If I create a category called “classes” and then create a category called “period 4” with “classes” as a parent category, “period 4” exists within “classes”; “period 4” is a sub-set of “classes.” I should be able to set up www.mysite.com/classes to be a list of all the periods I teach, that is, the child categories. A student goes to that site, clicks on her period number, and is taken to a page with a list of all the students in that pariod, listed by either first name only or ID number; probably first name since I’ll need to use the list to contact students and I’m not in the habit of memorizing which ID number matches which student. Call me crazy!

Behind the scenes, the set up is that I create a post for each student and list a “Post Password” of their ID number (or something else if that’s too public). A trusted student aide can do this first thing at the beginning of the year. It wouldn’t be much harder than typing in names and ID numbers into my gradebook. Now, for that student who has clicked on her period number and is looking at a list of all students in that period, she clicks on her name and is taken to an entry page that asks for her password.

After the password is entered, the page content that I write to that student is available. I can use this as an online evaluation method because writing extensive comments on a paper takes much longer than typing (and I can just cut and paste the common suggestions and include links for more help). No need to create a new entry for each essay, I’d just add to the existing entry so we have a running thread of all the evaluations of their essays throughout the year(s). That could be cool! I’ve wanted students to keep track of the comments I write on their papers, to categorize the kinds of errors they repeatedly make, and this might be an easier way to do it than some paper form they keep in their binder and update with each paper handed back. This might be a way to gather the comments made on all their papers in every class.

This could then turn into a conversation we have online and I can monitor that conversation from my email since new comments posted to the site will be delivered to my inbox. Gone would be the days of, “Oh, I threw my other draft away, did you need it?” because all the comments would be captured on the site.

With the enrichment reading assignment (PDF) I’ve worked on, I’ve thought of turning their reading journals into blogs instead of a notebook that they frequently forget to turn in or forget to bring to school. So they all get Blogspots to post their entries each week and we use my www.mysite.com/classes page as a place to get their evaluation feedback. Now I’ve got a page with essay comments and with journal feedback.
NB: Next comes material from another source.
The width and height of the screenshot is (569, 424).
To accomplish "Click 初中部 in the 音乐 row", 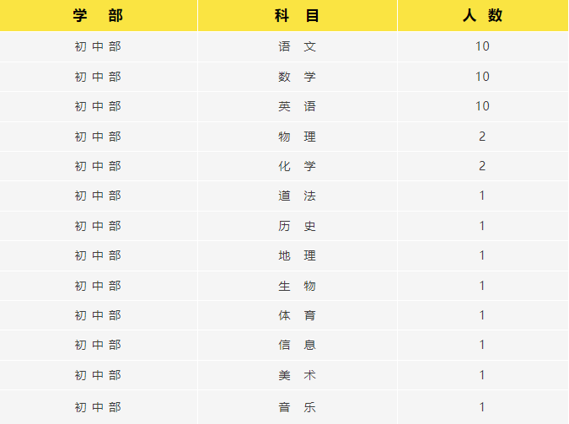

We can separate the evaluations (essays and journals) by using the main blog content area for one and comments for the other.

Hmm… or maybe I can just use WordPress MU or School Loop. I don’t think it would be as easy for me in School Loop and it’s not any more inconvenient for students either way. I just want a way to have hidden comments and Blogger doesn’t give me that, though that would be ideal. I wonder if there’s a way to alter the javascript in the peek-a-boo comments hack so that the only person who can show those comments is the blog owner. That might be even better.

The problems are with the WP software: a password protected post is available to the public on that computer once the password is typed in. There’s a cookie or something that hides and keeps the password alive. I’ve deleted all offline content and all cookies and I *still* see the password protected content. So, until there’s a logout option, this doesn’t work well.

As an admin to the blog, I’d like to have a way to be above typing in passwords. If I’m going to be responding to 150 students on a blog, having to make it through the login screen for each one of those adds a lot of time. If I was already logged in, I could just get to posting my comment.

Maybe I can do this through the admin panel. admin > Manage > Comments: if I just edit the comment, I could make my text all bold or something to it’s obvious where my comments start.